Roger chegou para ser reserva, teoricamente, de Edu Dracena. Com a lesão do ex-Santos, Carvalho conquistou a titularidade e fez alguns jogos bons, outros regulares e alguns ruins, mas nada que o deixasse garantido como titular do Palmeiras. Seu melhor jogo foi no clássico diante o Santos, em que “anulou” Ricardo Oliveira no Allianz Parque quando as equipes empataram em zero a zero.
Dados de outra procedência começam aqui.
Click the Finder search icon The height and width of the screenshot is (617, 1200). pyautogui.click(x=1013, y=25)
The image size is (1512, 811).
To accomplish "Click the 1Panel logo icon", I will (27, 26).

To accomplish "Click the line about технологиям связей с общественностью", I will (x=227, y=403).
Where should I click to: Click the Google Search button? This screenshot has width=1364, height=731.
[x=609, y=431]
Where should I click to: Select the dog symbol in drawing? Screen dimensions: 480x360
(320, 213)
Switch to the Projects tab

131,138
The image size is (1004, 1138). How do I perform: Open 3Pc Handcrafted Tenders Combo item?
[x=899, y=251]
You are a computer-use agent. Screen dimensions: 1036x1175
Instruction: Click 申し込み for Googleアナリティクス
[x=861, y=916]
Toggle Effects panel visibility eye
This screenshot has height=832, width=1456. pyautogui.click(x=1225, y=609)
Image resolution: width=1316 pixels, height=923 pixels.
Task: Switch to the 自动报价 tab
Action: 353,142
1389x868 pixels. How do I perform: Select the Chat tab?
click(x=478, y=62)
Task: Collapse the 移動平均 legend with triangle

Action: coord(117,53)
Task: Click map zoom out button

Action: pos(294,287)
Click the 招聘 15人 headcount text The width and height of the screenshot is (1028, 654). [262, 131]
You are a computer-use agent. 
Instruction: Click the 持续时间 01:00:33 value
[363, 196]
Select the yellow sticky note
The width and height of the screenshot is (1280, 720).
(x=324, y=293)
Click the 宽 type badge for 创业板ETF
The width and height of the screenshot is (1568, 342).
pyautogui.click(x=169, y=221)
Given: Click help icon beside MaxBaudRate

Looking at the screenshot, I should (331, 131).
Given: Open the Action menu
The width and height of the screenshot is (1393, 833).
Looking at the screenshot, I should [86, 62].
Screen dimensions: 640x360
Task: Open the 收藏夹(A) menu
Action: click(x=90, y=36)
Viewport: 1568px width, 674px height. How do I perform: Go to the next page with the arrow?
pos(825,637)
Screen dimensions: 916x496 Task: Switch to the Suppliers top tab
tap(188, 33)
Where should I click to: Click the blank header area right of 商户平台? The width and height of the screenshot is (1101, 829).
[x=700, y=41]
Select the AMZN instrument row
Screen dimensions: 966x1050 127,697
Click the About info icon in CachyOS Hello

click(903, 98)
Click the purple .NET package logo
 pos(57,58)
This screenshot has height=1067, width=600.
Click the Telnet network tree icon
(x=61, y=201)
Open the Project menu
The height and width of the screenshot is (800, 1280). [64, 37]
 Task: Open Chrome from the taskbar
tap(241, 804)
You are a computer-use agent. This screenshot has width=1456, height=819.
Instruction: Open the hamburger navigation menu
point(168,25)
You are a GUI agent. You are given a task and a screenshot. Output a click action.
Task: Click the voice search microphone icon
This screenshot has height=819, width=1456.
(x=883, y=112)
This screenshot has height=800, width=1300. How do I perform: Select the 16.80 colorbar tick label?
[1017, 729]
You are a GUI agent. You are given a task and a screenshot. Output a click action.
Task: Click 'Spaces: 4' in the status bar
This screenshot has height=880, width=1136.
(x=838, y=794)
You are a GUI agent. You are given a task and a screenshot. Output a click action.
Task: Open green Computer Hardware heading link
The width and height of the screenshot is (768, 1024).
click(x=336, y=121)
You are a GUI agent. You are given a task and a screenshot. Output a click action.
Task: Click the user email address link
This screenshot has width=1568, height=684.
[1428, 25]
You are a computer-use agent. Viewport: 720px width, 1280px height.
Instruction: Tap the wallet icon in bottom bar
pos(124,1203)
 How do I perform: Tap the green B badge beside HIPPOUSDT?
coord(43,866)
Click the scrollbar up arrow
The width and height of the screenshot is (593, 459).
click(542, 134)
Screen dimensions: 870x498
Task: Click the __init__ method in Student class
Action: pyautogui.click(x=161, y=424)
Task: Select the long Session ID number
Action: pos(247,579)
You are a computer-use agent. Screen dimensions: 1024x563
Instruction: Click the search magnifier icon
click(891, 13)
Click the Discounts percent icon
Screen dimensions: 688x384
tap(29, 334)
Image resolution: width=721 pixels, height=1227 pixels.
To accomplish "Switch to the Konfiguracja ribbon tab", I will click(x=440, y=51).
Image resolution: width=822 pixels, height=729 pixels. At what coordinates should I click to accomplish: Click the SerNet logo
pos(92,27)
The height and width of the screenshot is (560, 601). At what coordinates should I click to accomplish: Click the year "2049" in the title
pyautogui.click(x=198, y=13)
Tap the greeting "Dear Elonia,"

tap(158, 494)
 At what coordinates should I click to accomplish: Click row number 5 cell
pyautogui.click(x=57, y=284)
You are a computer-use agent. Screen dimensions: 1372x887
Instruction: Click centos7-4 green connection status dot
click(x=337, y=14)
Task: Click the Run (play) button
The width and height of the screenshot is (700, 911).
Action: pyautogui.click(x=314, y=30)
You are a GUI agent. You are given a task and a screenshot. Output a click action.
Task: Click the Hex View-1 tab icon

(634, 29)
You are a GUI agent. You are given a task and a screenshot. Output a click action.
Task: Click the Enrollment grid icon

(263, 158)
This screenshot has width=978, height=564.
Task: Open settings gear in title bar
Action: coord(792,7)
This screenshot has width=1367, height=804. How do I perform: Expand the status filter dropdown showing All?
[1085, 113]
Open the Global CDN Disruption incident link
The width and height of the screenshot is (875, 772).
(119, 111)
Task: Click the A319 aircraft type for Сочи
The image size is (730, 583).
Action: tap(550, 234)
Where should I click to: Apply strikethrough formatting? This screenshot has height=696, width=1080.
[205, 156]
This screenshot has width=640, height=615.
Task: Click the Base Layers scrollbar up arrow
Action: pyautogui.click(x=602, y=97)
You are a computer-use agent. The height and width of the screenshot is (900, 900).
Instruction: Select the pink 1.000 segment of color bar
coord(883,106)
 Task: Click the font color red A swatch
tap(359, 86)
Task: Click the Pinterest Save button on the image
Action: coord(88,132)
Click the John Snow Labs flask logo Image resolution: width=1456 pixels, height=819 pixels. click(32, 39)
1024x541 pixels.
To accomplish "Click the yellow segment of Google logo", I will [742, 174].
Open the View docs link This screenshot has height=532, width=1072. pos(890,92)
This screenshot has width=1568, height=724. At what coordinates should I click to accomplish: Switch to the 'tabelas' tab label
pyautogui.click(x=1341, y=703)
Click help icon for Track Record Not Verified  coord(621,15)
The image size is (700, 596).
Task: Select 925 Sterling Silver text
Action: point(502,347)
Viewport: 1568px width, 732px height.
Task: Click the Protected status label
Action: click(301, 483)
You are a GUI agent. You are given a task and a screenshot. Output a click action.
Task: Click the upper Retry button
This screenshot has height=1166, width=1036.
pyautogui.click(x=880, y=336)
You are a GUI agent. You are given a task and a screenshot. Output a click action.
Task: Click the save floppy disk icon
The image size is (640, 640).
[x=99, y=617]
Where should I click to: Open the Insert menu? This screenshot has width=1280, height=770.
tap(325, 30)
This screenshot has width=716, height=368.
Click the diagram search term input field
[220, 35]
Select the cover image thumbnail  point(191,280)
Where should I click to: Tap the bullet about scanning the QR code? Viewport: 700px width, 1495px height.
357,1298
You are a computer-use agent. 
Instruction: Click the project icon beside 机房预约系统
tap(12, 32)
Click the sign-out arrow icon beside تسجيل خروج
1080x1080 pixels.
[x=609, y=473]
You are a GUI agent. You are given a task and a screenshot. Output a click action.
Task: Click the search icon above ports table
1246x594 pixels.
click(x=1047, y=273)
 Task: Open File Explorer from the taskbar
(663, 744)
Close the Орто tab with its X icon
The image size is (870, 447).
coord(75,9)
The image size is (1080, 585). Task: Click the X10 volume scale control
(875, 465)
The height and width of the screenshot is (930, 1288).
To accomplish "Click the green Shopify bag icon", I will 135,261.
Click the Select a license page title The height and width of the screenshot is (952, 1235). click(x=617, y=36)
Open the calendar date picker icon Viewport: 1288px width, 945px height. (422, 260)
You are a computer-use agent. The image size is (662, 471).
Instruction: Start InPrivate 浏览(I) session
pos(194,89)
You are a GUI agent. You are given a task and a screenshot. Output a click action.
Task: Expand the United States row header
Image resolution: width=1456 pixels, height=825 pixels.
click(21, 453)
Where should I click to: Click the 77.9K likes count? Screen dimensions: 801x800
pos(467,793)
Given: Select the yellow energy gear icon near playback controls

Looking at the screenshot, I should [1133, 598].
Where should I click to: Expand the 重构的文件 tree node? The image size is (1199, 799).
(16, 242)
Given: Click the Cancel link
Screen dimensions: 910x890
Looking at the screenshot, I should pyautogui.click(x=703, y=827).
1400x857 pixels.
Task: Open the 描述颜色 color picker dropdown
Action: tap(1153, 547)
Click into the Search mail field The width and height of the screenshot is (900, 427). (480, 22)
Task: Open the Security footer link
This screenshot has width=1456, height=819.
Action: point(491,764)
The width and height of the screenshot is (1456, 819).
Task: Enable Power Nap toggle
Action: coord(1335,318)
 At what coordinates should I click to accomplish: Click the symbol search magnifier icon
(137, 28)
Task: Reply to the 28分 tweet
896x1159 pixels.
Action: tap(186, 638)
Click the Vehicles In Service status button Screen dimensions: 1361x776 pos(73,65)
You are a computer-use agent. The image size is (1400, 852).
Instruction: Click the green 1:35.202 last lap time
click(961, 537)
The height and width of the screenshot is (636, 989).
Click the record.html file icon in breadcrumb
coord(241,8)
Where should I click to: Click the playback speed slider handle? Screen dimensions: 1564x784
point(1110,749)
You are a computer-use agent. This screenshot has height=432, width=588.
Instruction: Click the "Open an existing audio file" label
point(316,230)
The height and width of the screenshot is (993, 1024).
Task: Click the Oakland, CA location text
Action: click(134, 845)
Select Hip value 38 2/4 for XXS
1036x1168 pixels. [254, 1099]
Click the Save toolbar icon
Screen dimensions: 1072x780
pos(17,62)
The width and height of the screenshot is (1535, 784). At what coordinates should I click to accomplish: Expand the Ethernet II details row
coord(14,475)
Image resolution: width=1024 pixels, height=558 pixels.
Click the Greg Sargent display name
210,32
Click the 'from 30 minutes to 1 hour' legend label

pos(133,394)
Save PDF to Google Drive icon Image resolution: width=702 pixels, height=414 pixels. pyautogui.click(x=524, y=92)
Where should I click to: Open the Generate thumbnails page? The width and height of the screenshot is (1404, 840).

Apesar deste bom jogo no clássico, o que se pode perceber em Roger é uma limitação técnica com a bola nos pés. Velocidade o camisa 13 tem, mas falta um melhor tempo de bola, principalmente para jogadas aéreas (Roger já fez um gol contra de cabeça) e uma regularidade nos jogos. Não adianta fazer uma grande partida contra o Santos e ser um dos piores em campo contra o Água Santa, por exemplo.
Depois de algumas atuações que deixaram a desejar, Roger foi para o banco e viu Thiago Martins virar titular. O jovem se firmou e Roger Carvalho não teve mais chances no Palestra como titular.
Os primeiros cinco meses de Roger não foram ruins como o de Leandro Almeida, por exemplo. Mas também não foi bom como o de Thiago Martins. O jogador continuará sendo uma peça de reposição no banco de reserva, um jogador para elenco, sendo um segundo ou terceiro reserva.